You must also use the MANIFESTFILE('manifest_name') option to create a manifest file in external storage.
Use this option to create a new manifest file in the event that a WRITE_NOS operation fails due to a database abort or restart, or when network connectivity issues interrupt and stop a WRITE_NOS operation before all data has been written to external storage.
The manifest is created from the table or query result set that is input to WRITE_NOS. The input must be a list of storage object names and sizes, with one row per object.
The input to WRITE_NOS with MANIFESTONLY can itself incorporate READ_NOS, similar to this, which uses function mappings for WRITE_NOS and READ_NOS:
SELECT * FROM WRITE_NOS_fm 
(ON 
  (SELECT Location, ObjectLength 
   FROM READ_NOS_fm 
   (ON 
     (SELECT CAST(NULL AS JSON CHARACTER SET UNICODE) )
     USING
       LOCATION('your_location')
       RETURNTYPE('NOSREAD_KEYS') 
  ) AS d1 )
USING
 MANIFESTFILE('your_location/orders_manifest.json')
 MANIFESTONLY('TRUE')
 OVERWRITE('TRUE')
) AS d;
A query like this can be used if a WRITE_NOS operation fails before it can create a manifest file. The new manifest file created using READ_NOS will reflect all data objects currently in the external storage location, and can aid in determining which data objects resulted from the incomplete WRITE_NOS operation. For more information, see Teradata Vantage™ - Native Object Store Getting Started Guide, B035-1214.
OVERWRITE
Determines whether an existing manifest file in external storage will be overwritten with a new manifest file that has the same name. If FALSE, the default, WRITE_NOS returns an error if a manifest file exists in external storage that is named identically to the value of MANIFESTFILE.
OVERWRITE must be used with MANIFESTONLY('TRUE').
INCLUDE_ORDERING
INCLUDE_HASHBY
Determines whether the the ORDER BY and HASH BY columns and their values are written to external storage.
MAXOBJECTSIZE
ifies the maximum output object size in megabytes, where max_object_size is a number between 4 and 16. The default is the value of the DefaultRowGroupSize field in DBS Control. For more information on DBS Control, see Teradata Vantage™ - Database Utilities, B035-1102.
COMPRESSION
Determines the compression algorithm used to compress the objects written to external storage.
For Parquet files the compression occurs inside parts of the parquet file instead of for the entire file, so the file extension on external objects remains .parquet.

Returns

WRITE_NOS writes the database data to external storage according to the options passed to it, and returns information about the objects it wrote to external storage. The returned values are a table with the following columns:

NodeId
INTEGER value that identifies the SQL Engine node that contains the data written to the external object.
AmpId
INTEGER value that identifies the AMP that contains the data written to the external object.
Sequence
BIGINT value that uniquely identifies the external object to avoid name conflicts in cases where there might otherwise have been multiple objects with the same path and name.
ObjectName
VARCHAR(1024) UNICODE value that is the full object file name in the format:
/connector/endpoint/bucket_or_container/prefix/object_file_name
  • connector
  • endpoint
  • bucket_or_container
  • prefix depends on the value of the NAMING option, discrete or range naming.
  • object_file_name is in the format:
    <Location Path>/[ <Discrete Naming or Range Naming>]/object_<Node_ID>_<AMP_ID>_<Sequence>.parquet
For example:
/S3/ceph-s3.mycompany.com/test-bucket/2020-06-01/object_33_0_1.parquet
ObjectSize
BIGINT value that is the external object size in bytes.
RecordCount
BIGINT value that indicates the number of SQL Engine records in the external object.

Usage Notes

WRITE_NOS will not overwrite data objects in external storage. If a WRITE_NOS operation encounters an object with the exact path and name it is trying to write, it will stop and generate an error.

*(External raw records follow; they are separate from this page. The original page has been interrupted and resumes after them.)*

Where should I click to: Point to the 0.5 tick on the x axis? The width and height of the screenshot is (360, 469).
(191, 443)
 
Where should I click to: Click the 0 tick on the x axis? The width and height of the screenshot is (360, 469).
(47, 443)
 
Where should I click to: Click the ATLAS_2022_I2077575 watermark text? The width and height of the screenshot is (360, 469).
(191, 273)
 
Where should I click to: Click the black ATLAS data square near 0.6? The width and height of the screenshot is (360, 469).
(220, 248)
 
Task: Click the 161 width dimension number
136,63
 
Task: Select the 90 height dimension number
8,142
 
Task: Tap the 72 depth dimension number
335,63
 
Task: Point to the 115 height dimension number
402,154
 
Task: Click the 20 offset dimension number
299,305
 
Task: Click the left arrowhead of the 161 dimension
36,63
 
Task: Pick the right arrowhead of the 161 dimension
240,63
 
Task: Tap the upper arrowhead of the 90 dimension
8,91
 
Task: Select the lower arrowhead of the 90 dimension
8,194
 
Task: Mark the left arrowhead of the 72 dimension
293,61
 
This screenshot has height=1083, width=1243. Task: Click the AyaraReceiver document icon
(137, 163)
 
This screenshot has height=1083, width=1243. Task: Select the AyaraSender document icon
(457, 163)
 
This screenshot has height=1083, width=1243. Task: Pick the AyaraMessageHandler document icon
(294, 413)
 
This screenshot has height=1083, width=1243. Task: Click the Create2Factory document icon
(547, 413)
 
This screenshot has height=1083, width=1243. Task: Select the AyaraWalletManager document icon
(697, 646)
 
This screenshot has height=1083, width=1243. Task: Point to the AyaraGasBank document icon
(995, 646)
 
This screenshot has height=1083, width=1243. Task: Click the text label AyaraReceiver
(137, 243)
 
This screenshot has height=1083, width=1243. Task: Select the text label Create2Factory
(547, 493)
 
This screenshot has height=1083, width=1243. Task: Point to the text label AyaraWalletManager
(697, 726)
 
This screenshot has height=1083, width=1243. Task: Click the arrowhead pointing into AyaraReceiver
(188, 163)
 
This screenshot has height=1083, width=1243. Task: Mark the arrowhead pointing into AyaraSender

In this case, the WRITE_NOS operation will stop, return an error, and will not create a manifest file, even if the MANIFESTFILE option was used. The write operation may have written some data objects to the external storage location, and these must be removed manually before attempting to repeat the same WRITE_NOS operation. For information on how to determine the data objects that must be removed from external storage before repeating the same WRITE_NOS operation, see Teradata Vantage™ - Native Object Store Getting Started Guide, B035-1214.